Afghanistan, la guerra impossibile da vincere

mercoledì, 13 ottobre 2010

Questo articolo è uscito su “Vanity Fair”.
Sulle bare dei poveri alpini morti in Afghanistan –che una retorica detestabile si ostina a chiamare “ragazzi”, anziché uomini adulti quali sono- rischia di consumarsi un balletto ipocrita. Bombardare il territorio con gli aerei renderebbe forse più sicuro il tragitto dei convogli militari soggetti alle imboscate dei Taliban e agli ordigni seppelliti sulle piste? Ne dubito.
Resteremo a combattere una guerra che è impossibile vincere fino a quando non saranno gli americani a elaborare una strategia alternativa. Questa è la verità, checché ne dicano le ali estreme dei nostri soliti due schieramenti contrapposti. Perché lo sbrindellarsi dell’alleanza atlantica sarebbe un regalo irresponsabile ai vari nemici dell’occidente cui apparteniamo, e da cui dipende la nostra sicurezza.
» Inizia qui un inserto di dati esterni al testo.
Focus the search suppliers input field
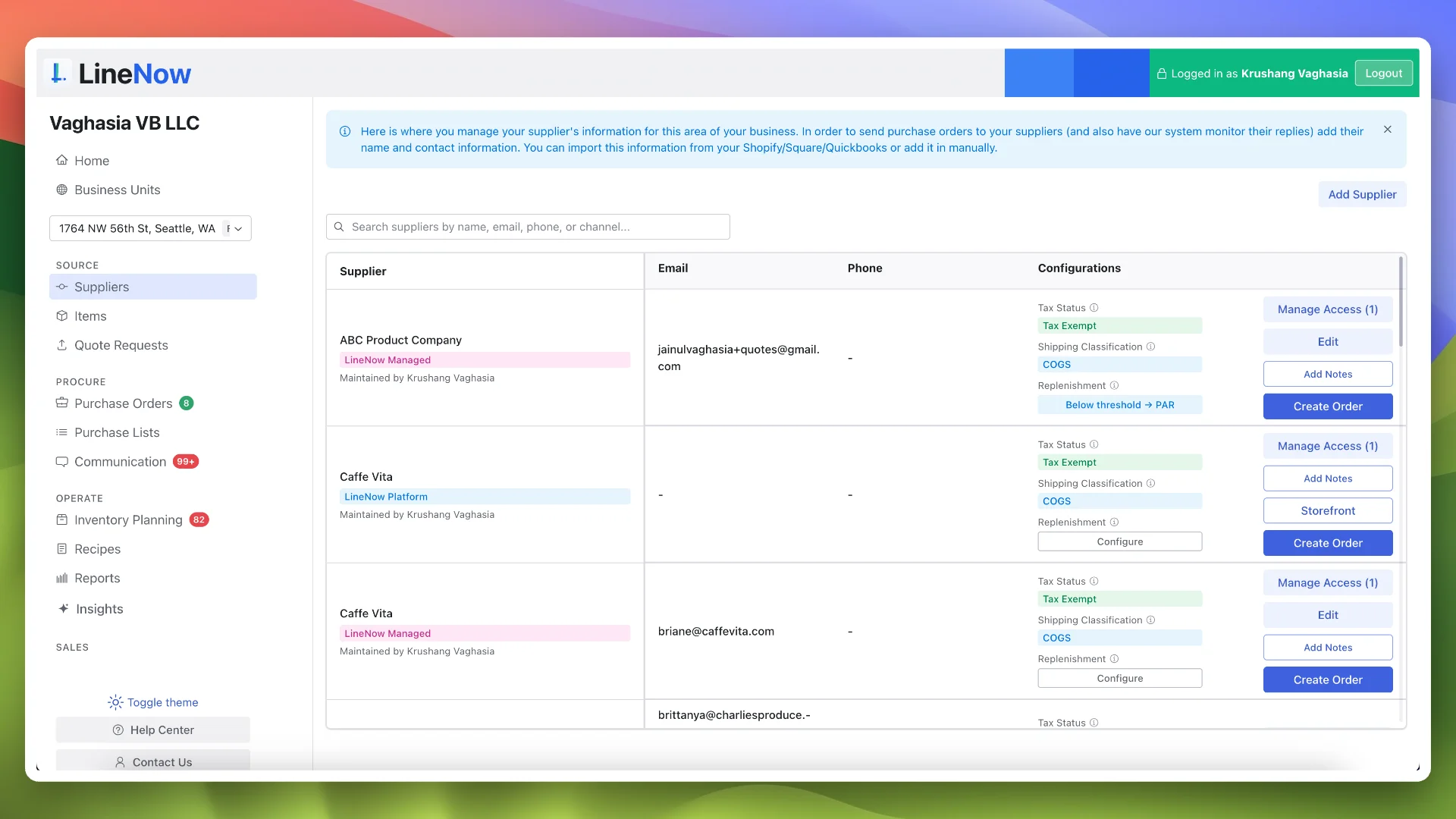The image size is (1456, 819). point(531,227)
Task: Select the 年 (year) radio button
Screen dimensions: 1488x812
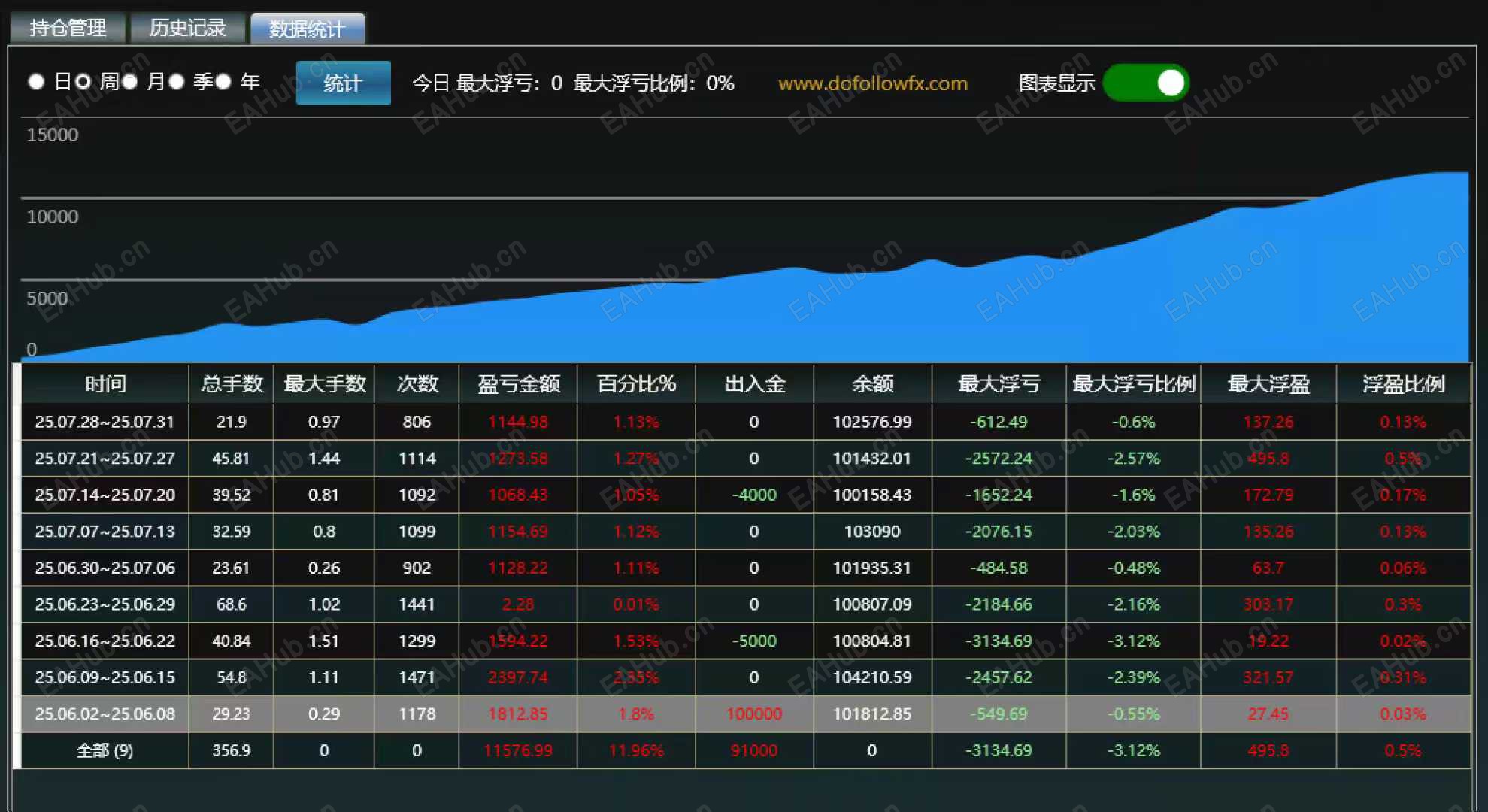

Non mi si venga a dire, però, che restiamo per difendere la libertà dal velo delle donne afghane, o il diritto di voto a suffragio universale di quella martoriata popolazione. Più verosimile sarebbe ricordare che l’impervia terra asiatica nella quale da secoli si fronteggiano clan e potenze straniere, in mezzo alle coltivazioni d’oppio, si trova oggi a far da cuscinetto tra i due Stati più problematici del mondo, dal nostro punto di vista: il Pakistan e l’Iran.
Il Pakistan dovrebbe essere una nazione islamica schierata dalla parte degli Usa, invece è una polveriera che minaccia il vicino indiano e rivela l’impotenza americana. Se i governanti pakistani non orchestrano le scorrerie dei Taliban, per lo meno ne condividono la mentalità.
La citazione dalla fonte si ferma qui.